ICO and EU have conflicting views on anonymised data

Conflicting views within the EU threaten to undo some of the work the ICO has taken towards helping businesses reap greater rewards from ‘big data’ processing.

Luke Scanlon, a technology lawyer with Pinsent Masons, the law firm behind Out-Law.com, wrote that IBM estimates that every day 2.5 quintillion bytes of data are produced. However,  he pointed out that research by Economist Intelligence Unit suggested that over 75 percent of businesses were wasting more than half the data they already hold.

Mr Scalon said a lot of this wastage was caused by uncertainty and a lack of understanding about the precise requirements of EU data protection and security rules.

According to the lawyer, the EU law on data protection says that personal data labelled as anonymous is not protected by data protection laws. He said this raised a problem for businesses, which had to think about how much they could show through internal risk assessment processes that they have effectively anonymised data.

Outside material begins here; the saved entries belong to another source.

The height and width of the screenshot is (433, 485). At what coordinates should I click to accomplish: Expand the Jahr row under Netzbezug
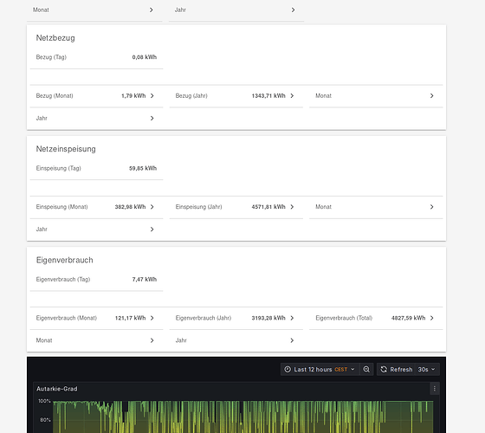point(96,118)
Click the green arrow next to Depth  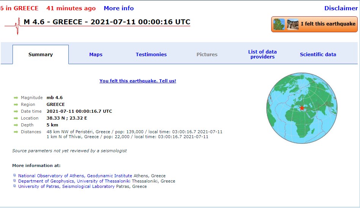(16, 125)
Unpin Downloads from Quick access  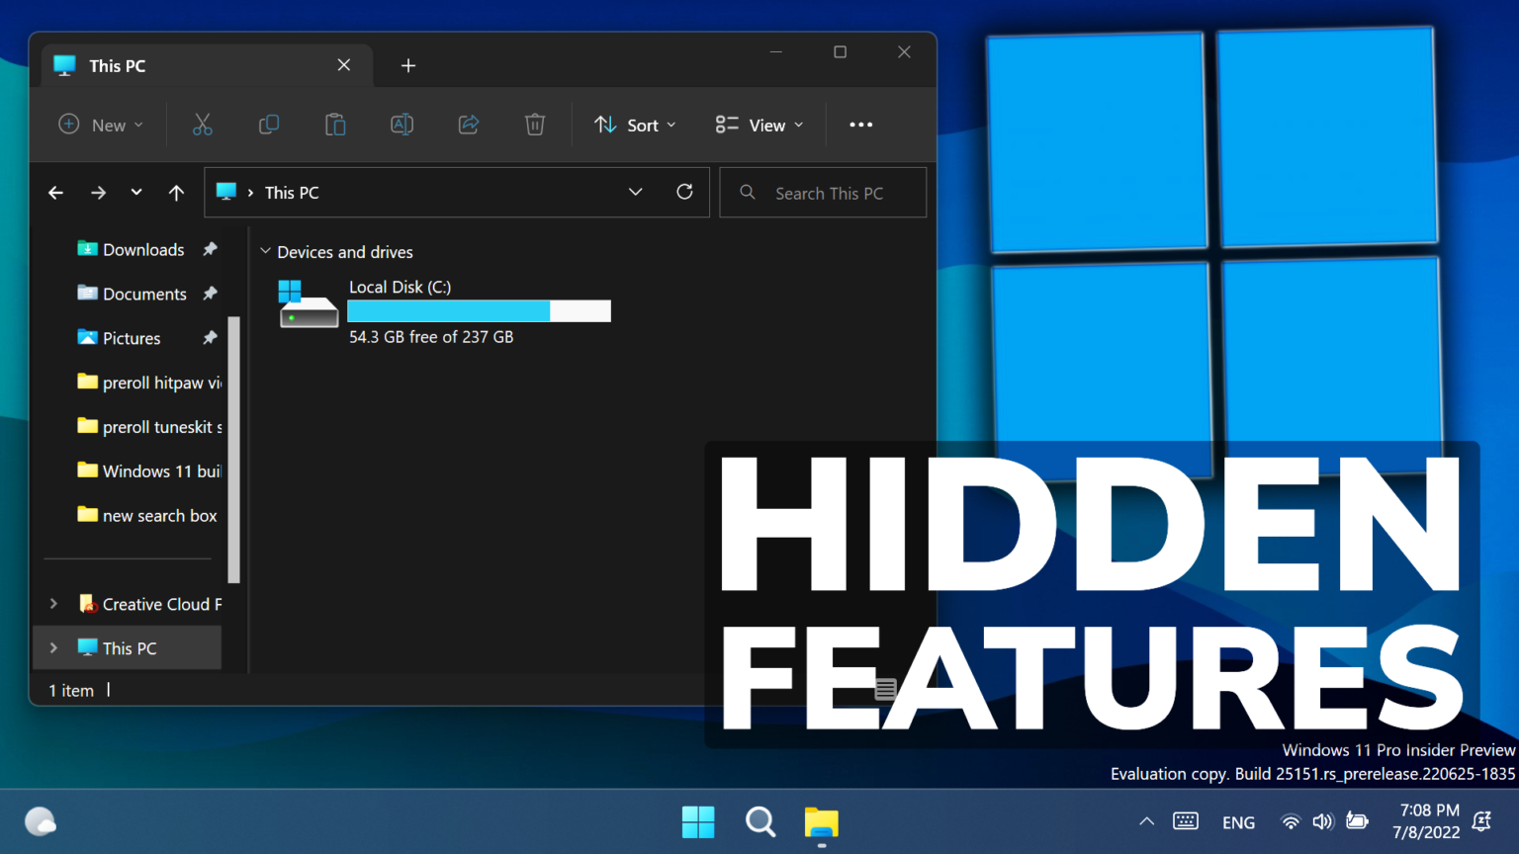pos(210,249)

However, this raised the risk of “possible ‘re-identification’ or ‘the unanonymising of data’ “through matching data released by one company with other data that may be in the public domain.”

However the ICO has put new guidance in place, which could contradict this.

Last week it outlined a  new code of practice on anonymisation, which states that organisations that anonymise personal data can disclose that information. This is even if there is a “remote” chance that the data can be matched with other information and lead to individuals being identified.

The watchdog added that businesses which look at mitigating the risk of anonymised data being used to identify individuals will be considered to have complied with the Data Protection Act (DPA). This is even if that action cannot eradicate the threat of the data being used to identify someone.

Mr Scalon said that other EU member state regulators should be encouraged to advise businesses to take a similar approach to the UK on anomymisation of data.

However, he pointed out that initial discussions with German regulators and academics showed that other countries had ideas to take a more restrictive approach.

He referenced Out-Law.com’s initial discussions with German regulators, which suggested that “the possibility of data being released and then being matched to other data obtain by illegal means would not count just as a remote risk, but as one that must be assessed by every business before they before they conclude that data has been truly anonymised.”